Is it possible to build cities that are energy efficient and environment friendly in populous cities like Delhi and Mumbai? What do successful organisations and smart leaders have in common? Insights like this make up for our books bonanza this week. Take a look.
1. Book: Smart and Human: Building Cities of Wisdom; Author: G.R.K.Reddy and Srijan Pal Singh; Publisher: Harper Collins; Pages: 281;
The 20th century changed the way we live. The human population went up from 1.5 billion in 1900 to seven billion in 2010. The hope of a better life drove – and continues to drive – people to urban areas, leading to the growth of mega cities around the world.
In India, just three metropolises – New Delhi, Mumbai and Kolkata – support a total population of 55 million and feature among the 10 most-populated cities on earth. Between 2015 and 2030, India’s GDP is expected to multiply five times, with over 70 percent of the new employment generated in the cities.
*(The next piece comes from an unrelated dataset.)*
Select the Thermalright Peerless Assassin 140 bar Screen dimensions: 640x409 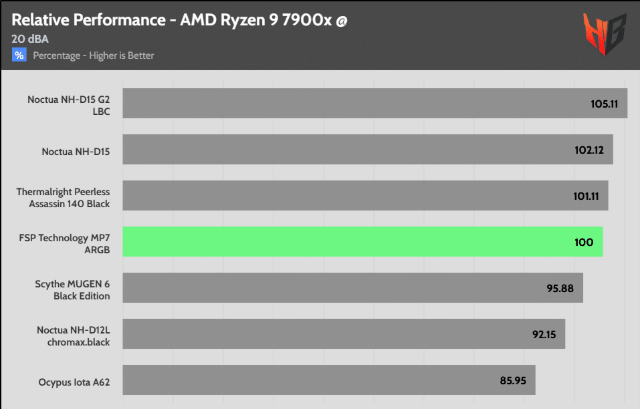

Close to 800 million square metres of commercial and residential space needs to be built to serve this population. That is roughly the equivalent of building a new Chicago every year and amounts to over $1.2 trillion in investments.
This book argues that these are not unreachable, Utopian dreams. It is not only imperative but also possible to build cities that are energy efficient, environment friendly, futuristic in their architecture and integrated in their infrastructure. The 21st century could change the way we live – yet again: a smart India powered by its smart cities.
2. Book: The Success Formula: How Smart Leaders Deliver Outstanding Value;
Author: Andrew Kakabadse; Publisher: Bloomsbury; Pages: 190
What do successful organisations and smart leaders have in common? They deliver outstanding value to their stakeholders. The author, through his research, has found two different approaches at work. In strategy-led organisations, senior management has a clear notion of how value can be treated and enacts a strategy to achieve it but has to win the support of key managers and board members.
Value-delivery led organisations approach value creation differently. In these organisations, the leadership gathers evidence from internal and external stakeholders to determine the value in the future. A strategy is then put in place to support those findings and is deliberately exposed to challenges from stakeholders to create engagement.
This book is illustrated with captivating examples drawn from interviews with over 80 leading organisations in private, public and third sectors from all over the world.
3. Book: Winning the Right Job: A Blueprint to Acing the Interview; Author: Pratibha Messner and Wolfgang Messner; Publisher: Pan Macmillan; Pages: 247
You know you have the right skills, a curious mind, the drive and discipline to make your career goals a reality. And yet, do you find yourself lost in a maze of job portals, social networking, online applications, calls with agents and futile rounds of interviews?
The dream job doesn’t come easily. At the beginning of your career and unguided by a mentor, the challenges are manifold: getting it right during the phases of application, the interview and the negotiation can be tricky.
Relevant both for entry-level jobseekers and those planning a change, the book shows how to approach a potential employer and answer questions on attitudes, life skills, ambitions and expectations.
4. Book: Capitalism’s Toxic Assumptions: Redefining Next Generation Economics; Author: Eve Poole; Publisher: Bloomsbury; Pages: 187
In science, no one believes the earth is flat any more. Economists, on the other hand, haven’t budged from their original worldview. Market capitalism depends on seven big ideas: competition, the ‘invisible hand’, utility, agency theory, pricing, shareholder value and limited liability. These served the world well in the past, but over the years, they have become cancerous and are slowly killing the system as a whole.
The author argues that if you zoom in on any of these firm foundations, they start to blur and wobble. Here she offers alternative views for a healthier system.
And looking at them together, it becomes clear why we are so stuck. The capitalist system masquerades as a machine programmed by experts, with only economists and governments qualified to tinker with it. But the market is just a mass of messages about supply and demand. The rich world shapes the market in their image, because they have more votes. So if we want to change the way things are, we don’t need to wait for the experts. We can start now.
The author shows how quiet action by consumers, investors, employees and employers can make big changes by shifting behaviour and adjusting the way financial votes are cast in the market.